Select every line in the data below that contains the word "button" and copy each one out.
── Dataset entries
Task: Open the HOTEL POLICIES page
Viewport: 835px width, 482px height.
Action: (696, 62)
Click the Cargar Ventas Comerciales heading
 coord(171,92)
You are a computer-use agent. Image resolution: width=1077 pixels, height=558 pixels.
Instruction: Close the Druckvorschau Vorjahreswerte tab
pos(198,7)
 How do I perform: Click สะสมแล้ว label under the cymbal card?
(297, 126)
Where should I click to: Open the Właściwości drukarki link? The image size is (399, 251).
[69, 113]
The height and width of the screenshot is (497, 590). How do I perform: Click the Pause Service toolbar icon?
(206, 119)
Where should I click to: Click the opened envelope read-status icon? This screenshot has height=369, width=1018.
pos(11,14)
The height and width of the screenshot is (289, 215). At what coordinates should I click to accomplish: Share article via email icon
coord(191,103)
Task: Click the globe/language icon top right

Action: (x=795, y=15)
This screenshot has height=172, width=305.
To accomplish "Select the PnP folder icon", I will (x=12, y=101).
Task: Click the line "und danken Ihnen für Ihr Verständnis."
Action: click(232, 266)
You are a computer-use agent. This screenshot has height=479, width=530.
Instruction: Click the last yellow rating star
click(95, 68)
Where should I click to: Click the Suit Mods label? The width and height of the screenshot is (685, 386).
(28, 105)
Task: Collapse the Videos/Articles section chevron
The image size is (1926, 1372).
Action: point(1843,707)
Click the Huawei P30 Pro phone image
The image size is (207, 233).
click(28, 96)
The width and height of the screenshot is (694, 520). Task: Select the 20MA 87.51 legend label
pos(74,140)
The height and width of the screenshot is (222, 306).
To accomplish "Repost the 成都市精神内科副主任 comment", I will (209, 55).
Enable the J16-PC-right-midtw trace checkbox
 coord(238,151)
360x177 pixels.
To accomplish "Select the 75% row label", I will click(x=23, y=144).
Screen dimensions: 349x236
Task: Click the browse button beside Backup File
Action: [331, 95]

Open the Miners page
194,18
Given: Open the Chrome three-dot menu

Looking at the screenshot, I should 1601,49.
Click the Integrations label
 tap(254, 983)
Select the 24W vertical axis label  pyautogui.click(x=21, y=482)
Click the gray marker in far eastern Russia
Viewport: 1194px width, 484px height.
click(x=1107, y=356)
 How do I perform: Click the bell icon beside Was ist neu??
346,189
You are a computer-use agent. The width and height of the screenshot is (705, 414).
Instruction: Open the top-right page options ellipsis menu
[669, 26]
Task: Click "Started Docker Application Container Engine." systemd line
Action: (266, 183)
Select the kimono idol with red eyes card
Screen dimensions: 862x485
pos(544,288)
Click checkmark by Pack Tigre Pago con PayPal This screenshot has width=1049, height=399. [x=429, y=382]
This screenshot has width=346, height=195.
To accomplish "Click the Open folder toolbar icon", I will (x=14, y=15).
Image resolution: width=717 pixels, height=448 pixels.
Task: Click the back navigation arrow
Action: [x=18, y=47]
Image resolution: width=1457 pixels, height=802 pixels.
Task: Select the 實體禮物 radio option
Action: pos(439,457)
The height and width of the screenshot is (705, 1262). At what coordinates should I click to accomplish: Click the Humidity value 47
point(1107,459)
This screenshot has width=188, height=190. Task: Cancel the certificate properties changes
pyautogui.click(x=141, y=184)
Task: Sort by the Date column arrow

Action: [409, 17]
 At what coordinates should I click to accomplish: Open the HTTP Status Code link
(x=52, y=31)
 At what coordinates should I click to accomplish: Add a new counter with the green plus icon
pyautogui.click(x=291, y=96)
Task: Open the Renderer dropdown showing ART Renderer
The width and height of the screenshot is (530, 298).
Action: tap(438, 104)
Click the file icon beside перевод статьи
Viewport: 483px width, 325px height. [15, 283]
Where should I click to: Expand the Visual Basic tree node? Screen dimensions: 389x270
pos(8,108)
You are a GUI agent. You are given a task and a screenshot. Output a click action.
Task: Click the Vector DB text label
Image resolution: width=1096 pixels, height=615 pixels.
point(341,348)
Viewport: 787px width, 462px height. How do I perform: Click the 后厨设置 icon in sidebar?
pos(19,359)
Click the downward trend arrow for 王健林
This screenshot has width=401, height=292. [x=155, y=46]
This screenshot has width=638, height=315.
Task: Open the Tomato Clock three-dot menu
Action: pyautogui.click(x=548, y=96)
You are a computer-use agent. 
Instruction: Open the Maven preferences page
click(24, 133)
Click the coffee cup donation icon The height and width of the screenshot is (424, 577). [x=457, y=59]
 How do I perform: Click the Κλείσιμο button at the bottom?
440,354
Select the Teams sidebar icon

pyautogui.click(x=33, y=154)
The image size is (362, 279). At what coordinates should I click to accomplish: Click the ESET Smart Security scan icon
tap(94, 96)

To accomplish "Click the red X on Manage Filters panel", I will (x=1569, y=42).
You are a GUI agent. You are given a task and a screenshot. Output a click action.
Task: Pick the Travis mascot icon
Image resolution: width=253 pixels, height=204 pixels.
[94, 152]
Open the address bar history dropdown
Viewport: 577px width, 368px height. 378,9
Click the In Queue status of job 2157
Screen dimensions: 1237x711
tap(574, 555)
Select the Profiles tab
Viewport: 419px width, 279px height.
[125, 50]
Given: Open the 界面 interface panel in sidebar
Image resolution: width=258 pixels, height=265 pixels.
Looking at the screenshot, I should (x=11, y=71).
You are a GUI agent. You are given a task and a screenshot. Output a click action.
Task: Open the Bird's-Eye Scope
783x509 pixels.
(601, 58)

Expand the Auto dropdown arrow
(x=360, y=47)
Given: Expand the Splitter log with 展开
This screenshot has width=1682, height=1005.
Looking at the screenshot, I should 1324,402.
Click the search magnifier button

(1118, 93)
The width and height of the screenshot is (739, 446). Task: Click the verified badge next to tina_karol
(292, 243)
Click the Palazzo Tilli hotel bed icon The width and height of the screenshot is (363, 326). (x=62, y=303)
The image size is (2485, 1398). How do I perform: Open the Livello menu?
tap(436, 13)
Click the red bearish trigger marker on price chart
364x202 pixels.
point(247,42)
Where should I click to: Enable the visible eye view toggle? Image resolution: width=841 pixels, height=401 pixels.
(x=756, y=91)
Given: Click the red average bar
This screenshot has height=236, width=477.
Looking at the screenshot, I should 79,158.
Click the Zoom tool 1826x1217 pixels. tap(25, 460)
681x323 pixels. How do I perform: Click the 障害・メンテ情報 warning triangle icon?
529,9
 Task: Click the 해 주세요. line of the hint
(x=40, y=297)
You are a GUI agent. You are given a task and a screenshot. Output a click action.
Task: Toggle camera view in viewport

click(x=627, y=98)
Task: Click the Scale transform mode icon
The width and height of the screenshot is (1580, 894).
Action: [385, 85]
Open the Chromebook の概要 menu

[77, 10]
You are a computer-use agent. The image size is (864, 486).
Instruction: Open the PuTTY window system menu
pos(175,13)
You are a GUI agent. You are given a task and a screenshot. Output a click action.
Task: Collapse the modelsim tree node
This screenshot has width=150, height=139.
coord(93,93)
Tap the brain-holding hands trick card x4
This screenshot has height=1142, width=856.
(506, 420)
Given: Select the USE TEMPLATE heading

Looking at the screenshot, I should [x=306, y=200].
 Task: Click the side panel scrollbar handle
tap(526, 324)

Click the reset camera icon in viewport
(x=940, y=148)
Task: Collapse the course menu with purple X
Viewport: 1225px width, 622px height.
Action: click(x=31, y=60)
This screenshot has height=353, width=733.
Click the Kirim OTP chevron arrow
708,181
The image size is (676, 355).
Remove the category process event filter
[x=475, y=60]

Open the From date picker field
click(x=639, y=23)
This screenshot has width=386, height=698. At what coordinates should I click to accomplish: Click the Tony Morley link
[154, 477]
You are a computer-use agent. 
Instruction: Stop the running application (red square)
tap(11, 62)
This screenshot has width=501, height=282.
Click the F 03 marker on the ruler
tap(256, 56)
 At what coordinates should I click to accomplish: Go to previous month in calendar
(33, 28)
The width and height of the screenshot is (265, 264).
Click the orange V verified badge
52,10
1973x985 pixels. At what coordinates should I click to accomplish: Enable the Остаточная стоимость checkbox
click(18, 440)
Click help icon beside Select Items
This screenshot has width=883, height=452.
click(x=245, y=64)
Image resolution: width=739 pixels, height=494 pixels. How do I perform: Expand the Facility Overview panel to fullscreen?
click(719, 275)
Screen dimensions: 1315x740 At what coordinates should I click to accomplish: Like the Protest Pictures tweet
────
### Task output:
Task: Click the browse button beside Backup File
 How do I perform: Click the Κλείσιμο button at the bottom?
Click the search magnifier button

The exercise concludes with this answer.